Lawmakers allied to Deputy President William Ruto on Tuesday continued to condemn the Director of Criminal Investigations George Kinoti over his recent remarks on the 2007-2008 Post-Election Violence (PEV).
Speaking in Nakuru County, the legislators who accompanied Ruto to the funeral service of Bahati Member of Parliament Kimani Ngunjiri’s mother, Edith Ngunjiri, accused the DCI boss of being used to divide Kenyans.
Nakuru Senator Susan Kihika called on President Uhuru Kenyatta to sack Kinoti for lacking decency in handling the matter.
“Mr President, rebuking Kinoti is not enough. You need to fire him as an example to the civil servant in this country so that they would know that we have zero tolerance to the people trying to take the country back to 2007/2008,” she said.
She was referring to the president’s recent warning to Kinoti not to reopen PEV cases.
In his address on November 25 at the Kenyatta International Convention Centre (KICC) during the launch of the collection of signatures for the Building Bridges Initiative (BBI), the Head of State noted that the process amounted to “reopening of old wounds”.
Senator Kihika said Kinoti could have already been kicked out of office if Kenya could be believing in “decency”. She added that the top detective could be used to plant evidence.
“Kinoti would either already have been fired or like a decent human being, he would already resign.

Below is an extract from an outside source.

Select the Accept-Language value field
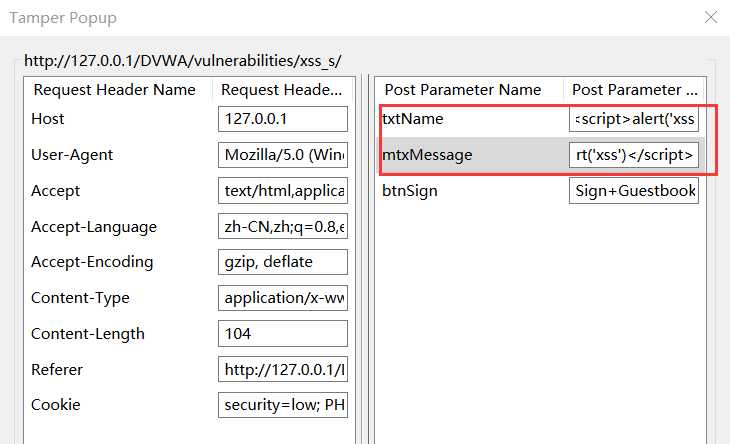Screen dimensions: 730x444 (x=282, y=227)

A man like that with no credibility should not be leading investigations in this country,” she said.
On his part, Mathira MP Rigathi Gachagua asked Kinoti to tread carefully especially on such sensitive matters that could destabilize the country.
“You have a lot of work to do, start with the people who stole the funds meant for coronavirus fight, before interfering with the existing peace,” Gachagua said.
Kinoti had on November 23 hosted victims of the 2007-2008 violence at the DCI headquarters in Nairobi and vowed to ensure they get justice.
But the remarks elicited an angry reaction from a section of Kenyans who accused him of being used to stop Ruto’s 2022 presidential ambitions.
A day later, he issued a statement indicating that his office had no intention of revisiting closed PEV cases but focus on newly reported complaints “of fear and apprehension by members of the public who feel that their lives and property are in imminent danger.”
Ruto and President Kenyatta were among six Kenyans who were charged at the International Criminal Court in The Hague, Netherlands, with instigating the 2007-2008 violence that left at least 1,200 people dead and hundreds of thousands displaced.
However, the crimes against humanity cases against the accused were dropped between 2014 and 2016 for lack of sufficient evidence.